* [EXERCISE DETAILS]
With the pictures set aside, reproduce each entry precisely as it reads.

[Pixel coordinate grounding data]
* * *
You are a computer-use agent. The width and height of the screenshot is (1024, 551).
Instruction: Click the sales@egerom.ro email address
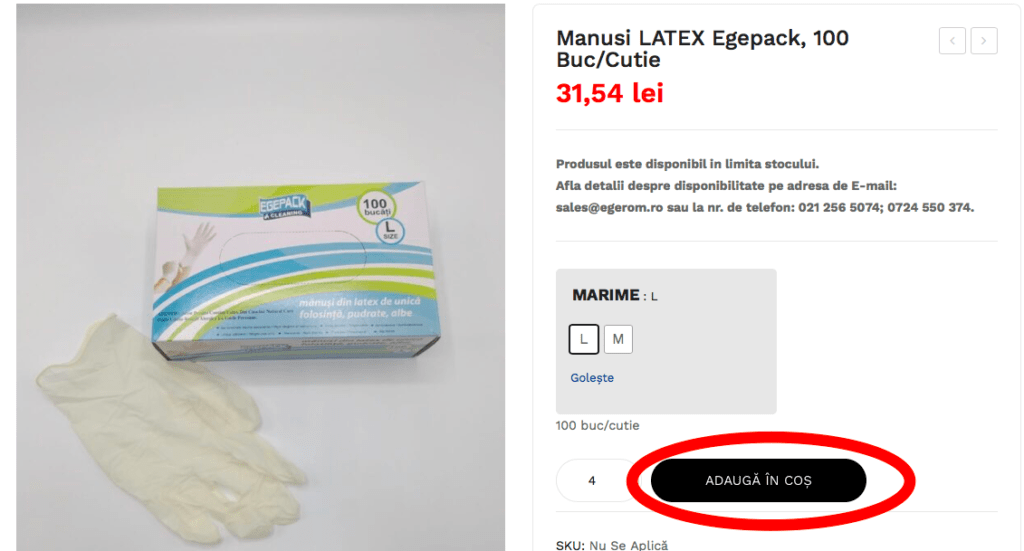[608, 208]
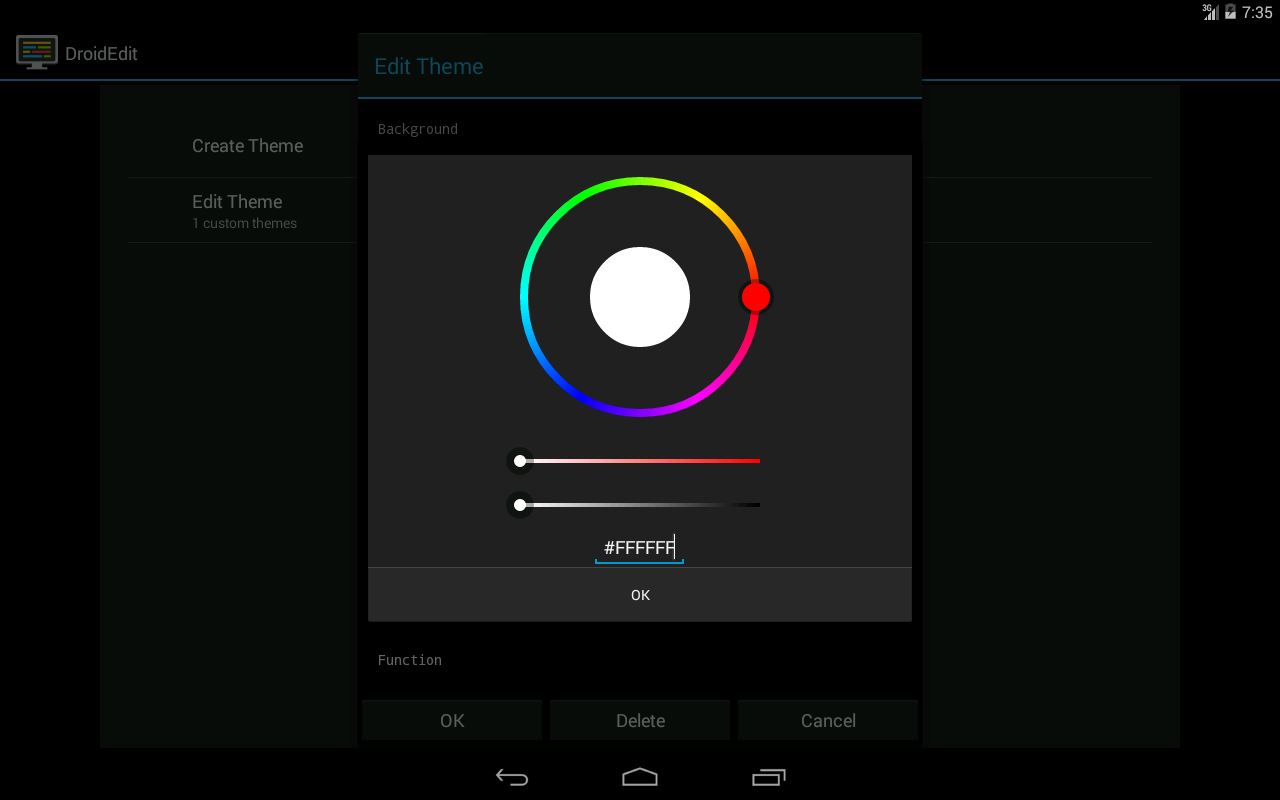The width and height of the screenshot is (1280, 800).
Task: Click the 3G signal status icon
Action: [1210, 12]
* * *
* [TASK RESPONSE]
You are a computer-use agent. The width and height of the screenshot is (1024, 551).
Instruction: Click the sales@egerom.ro email address
[608, 208]
The width and height of the screenshot is (1280, 800).
Task: Click the 3G signal status icon
Action: [1210, 12]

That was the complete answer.